__Task brief__
Your answer needs to include each line of the records in which the string "agent" can be found.

──────────────────────────────

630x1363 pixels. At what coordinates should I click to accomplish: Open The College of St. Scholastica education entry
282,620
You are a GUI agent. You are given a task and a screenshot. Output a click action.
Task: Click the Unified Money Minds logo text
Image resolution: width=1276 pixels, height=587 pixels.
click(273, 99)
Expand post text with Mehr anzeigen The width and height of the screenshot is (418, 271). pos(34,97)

──────────────────────────────

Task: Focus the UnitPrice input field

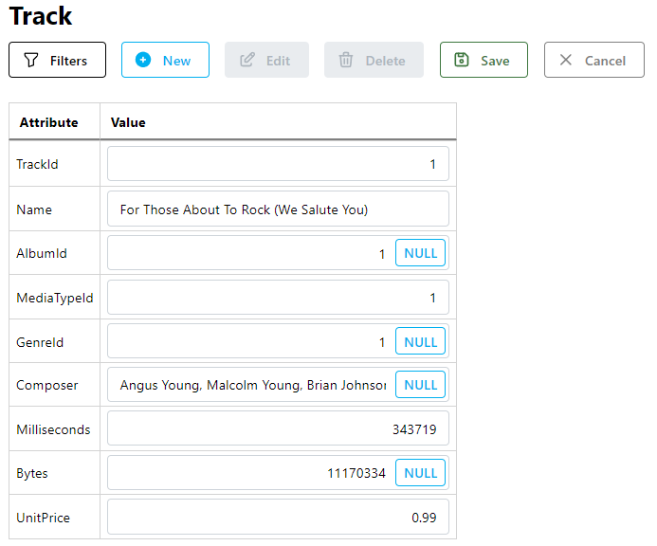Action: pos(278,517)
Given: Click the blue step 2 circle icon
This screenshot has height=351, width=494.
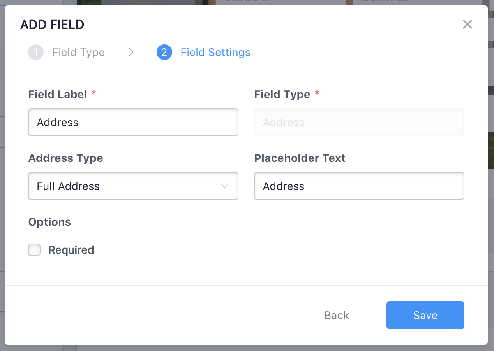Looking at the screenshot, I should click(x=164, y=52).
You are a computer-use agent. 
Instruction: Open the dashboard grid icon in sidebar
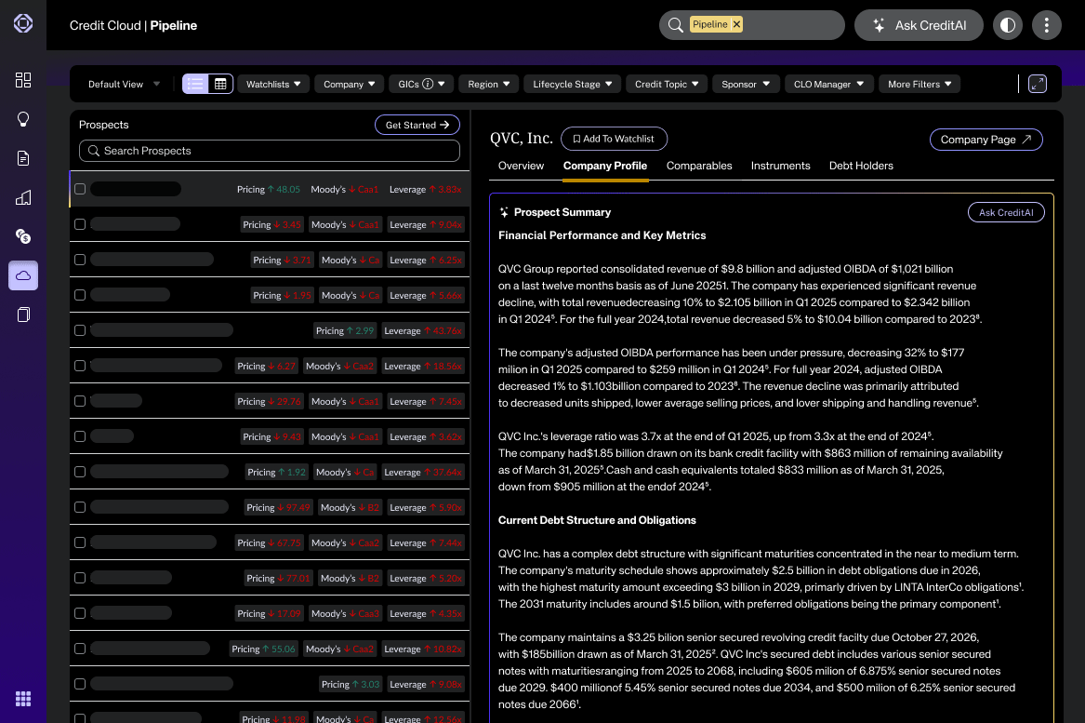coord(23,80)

──────────────────────────────

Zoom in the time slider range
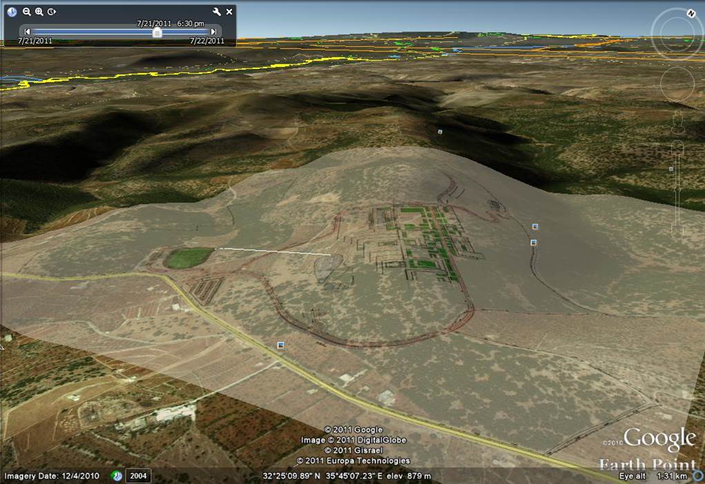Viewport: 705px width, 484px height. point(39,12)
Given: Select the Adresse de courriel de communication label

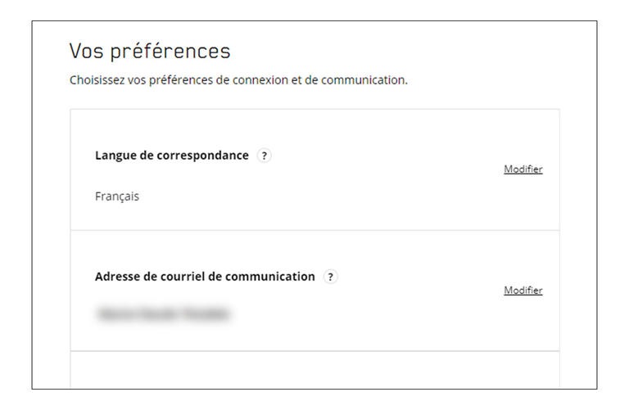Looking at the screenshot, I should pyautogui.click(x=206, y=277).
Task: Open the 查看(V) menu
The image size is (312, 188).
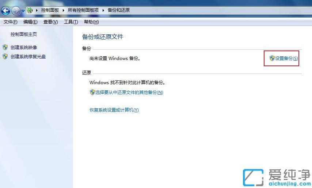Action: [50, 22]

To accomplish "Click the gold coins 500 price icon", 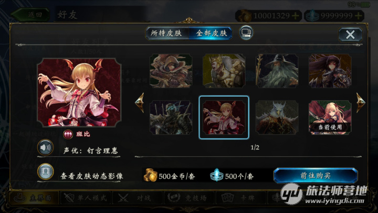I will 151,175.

──────────────────────────────

__Written response__
You are a GUI agent. You are given a task and a screenshot. Output a click action.
You are a computer-use agent. 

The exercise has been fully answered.